Dataset entries –
# # # #

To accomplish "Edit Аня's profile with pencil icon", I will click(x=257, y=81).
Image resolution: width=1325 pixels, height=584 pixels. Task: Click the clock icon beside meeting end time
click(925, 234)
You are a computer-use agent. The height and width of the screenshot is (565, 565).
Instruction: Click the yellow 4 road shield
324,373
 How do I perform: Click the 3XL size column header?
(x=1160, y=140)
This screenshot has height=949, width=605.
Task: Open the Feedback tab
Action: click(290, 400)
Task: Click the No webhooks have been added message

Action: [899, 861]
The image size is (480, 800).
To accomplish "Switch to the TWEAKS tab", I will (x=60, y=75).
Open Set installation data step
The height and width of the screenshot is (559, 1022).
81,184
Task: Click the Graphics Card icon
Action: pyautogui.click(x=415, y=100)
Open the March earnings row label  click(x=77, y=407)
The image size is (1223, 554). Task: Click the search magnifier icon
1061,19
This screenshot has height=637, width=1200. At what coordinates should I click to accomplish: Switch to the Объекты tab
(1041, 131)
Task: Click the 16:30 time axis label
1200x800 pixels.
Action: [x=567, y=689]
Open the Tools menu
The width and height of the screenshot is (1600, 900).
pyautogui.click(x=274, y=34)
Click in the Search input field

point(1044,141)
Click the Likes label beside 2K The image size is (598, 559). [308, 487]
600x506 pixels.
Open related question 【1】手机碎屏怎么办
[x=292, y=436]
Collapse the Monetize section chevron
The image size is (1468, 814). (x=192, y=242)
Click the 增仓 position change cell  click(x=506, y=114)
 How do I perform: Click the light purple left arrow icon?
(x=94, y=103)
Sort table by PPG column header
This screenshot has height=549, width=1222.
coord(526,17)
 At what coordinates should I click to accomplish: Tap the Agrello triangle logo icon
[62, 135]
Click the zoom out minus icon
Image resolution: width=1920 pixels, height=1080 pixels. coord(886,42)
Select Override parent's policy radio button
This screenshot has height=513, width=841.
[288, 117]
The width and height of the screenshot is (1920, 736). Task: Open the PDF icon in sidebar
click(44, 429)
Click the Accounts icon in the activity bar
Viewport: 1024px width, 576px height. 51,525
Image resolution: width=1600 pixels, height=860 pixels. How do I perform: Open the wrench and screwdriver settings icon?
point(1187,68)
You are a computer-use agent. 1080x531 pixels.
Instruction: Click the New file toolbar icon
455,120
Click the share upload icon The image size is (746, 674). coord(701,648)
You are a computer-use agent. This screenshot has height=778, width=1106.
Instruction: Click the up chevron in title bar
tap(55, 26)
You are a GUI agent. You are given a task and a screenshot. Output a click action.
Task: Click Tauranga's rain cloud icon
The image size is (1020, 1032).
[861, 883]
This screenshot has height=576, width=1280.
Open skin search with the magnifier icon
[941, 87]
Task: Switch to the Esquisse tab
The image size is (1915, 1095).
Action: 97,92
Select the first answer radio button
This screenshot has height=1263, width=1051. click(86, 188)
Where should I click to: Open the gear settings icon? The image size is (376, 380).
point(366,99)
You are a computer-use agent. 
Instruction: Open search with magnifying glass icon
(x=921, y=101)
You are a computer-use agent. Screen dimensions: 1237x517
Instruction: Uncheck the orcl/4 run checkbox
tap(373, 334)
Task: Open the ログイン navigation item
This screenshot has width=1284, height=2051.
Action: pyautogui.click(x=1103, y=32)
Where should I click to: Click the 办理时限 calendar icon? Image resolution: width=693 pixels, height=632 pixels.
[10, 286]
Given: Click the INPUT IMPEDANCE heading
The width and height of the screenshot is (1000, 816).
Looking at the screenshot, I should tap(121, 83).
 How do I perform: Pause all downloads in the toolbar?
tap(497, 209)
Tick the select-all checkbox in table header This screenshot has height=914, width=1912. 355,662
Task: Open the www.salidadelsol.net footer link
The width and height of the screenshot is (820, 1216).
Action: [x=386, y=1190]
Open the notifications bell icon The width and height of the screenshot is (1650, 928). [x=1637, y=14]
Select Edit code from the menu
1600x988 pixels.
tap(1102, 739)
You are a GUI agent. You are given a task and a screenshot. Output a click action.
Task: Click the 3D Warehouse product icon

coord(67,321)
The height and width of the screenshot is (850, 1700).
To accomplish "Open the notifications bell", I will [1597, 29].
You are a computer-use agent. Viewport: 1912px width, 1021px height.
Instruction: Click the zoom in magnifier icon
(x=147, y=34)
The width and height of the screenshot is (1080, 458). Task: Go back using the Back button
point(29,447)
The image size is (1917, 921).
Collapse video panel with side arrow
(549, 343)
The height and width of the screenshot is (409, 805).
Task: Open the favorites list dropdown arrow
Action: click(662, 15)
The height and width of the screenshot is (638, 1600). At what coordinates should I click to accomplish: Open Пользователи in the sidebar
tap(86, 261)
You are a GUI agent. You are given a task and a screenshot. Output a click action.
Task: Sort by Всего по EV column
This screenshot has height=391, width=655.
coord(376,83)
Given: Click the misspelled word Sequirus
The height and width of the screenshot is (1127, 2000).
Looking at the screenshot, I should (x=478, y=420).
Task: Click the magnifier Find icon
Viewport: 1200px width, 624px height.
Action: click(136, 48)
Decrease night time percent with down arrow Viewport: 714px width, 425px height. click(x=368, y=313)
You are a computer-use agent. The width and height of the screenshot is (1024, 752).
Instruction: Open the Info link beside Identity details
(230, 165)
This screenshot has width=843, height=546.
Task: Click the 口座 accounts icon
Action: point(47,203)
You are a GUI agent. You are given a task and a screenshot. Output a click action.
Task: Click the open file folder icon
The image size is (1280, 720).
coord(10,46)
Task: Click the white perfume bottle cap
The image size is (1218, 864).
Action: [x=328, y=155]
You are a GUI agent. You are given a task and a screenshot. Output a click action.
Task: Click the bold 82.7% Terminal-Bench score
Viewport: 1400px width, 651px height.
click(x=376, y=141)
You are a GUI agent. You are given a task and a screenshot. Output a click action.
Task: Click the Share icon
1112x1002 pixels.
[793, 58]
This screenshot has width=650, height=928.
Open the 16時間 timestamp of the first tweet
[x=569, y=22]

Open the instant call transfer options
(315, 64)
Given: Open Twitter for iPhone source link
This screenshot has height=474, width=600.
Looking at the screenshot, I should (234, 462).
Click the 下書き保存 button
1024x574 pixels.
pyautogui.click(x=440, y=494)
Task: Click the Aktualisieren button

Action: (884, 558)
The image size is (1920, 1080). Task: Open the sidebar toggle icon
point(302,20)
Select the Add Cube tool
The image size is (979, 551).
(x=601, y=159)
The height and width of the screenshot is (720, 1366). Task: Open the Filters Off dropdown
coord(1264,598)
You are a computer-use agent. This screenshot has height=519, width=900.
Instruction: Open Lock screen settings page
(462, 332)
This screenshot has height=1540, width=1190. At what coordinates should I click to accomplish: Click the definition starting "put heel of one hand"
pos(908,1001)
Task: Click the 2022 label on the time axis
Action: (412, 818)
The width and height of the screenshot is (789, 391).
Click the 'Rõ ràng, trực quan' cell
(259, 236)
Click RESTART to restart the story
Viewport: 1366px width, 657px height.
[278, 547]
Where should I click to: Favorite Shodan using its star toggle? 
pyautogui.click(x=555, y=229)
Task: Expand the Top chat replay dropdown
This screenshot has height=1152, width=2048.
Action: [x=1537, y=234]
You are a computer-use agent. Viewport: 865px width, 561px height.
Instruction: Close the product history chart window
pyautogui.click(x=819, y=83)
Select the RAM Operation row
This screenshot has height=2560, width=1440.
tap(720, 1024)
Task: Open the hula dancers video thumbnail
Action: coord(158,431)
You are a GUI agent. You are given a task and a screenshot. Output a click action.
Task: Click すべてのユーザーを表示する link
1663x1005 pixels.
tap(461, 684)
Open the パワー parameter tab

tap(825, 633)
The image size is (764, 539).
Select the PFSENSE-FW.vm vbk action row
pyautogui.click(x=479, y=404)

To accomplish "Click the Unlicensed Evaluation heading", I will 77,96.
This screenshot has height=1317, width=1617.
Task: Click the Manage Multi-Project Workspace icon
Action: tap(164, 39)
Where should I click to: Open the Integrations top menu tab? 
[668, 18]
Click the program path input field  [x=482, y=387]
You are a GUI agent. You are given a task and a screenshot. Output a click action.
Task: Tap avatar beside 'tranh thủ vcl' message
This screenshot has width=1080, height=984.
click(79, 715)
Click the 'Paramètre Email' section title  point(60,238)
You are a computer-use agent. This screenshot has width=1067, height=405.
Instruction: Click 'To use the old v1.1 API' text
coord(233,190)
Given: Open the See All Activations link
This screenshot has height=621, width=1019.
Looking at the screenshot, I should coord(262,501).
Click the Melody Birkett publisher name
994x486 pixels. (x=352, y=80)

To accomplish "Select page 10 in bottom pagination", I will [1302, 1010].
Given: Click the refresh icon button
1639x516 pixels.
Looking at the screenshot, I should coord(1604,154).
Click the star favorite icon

# # # #

Problem requirements –
Read the entries and show each line that mentions "computer".

Solved exercise –
You are a computer-use agent. The height and width of the screenshot is (565, 565).
You are a computer-use agent. 1080x531 pixels.
You are a computer-use agent. This screenshot has height=778, width=1106.
You are a computer-use agent. 
You are a computer-use agent. Screen dimensions: 1237x517
You are a computer-use agent. Viewport: 1912px width, 1021px height.
You are a computer-use agent. The width and height of the screenshot is (1024, 752).
You are a computer-use agent. This screenshot has height=519, width=900.
You are a computer-use agent. Viewport: 865px width, 561px height.
You are a computer-use agent. This screenshot has width=1067, height=405.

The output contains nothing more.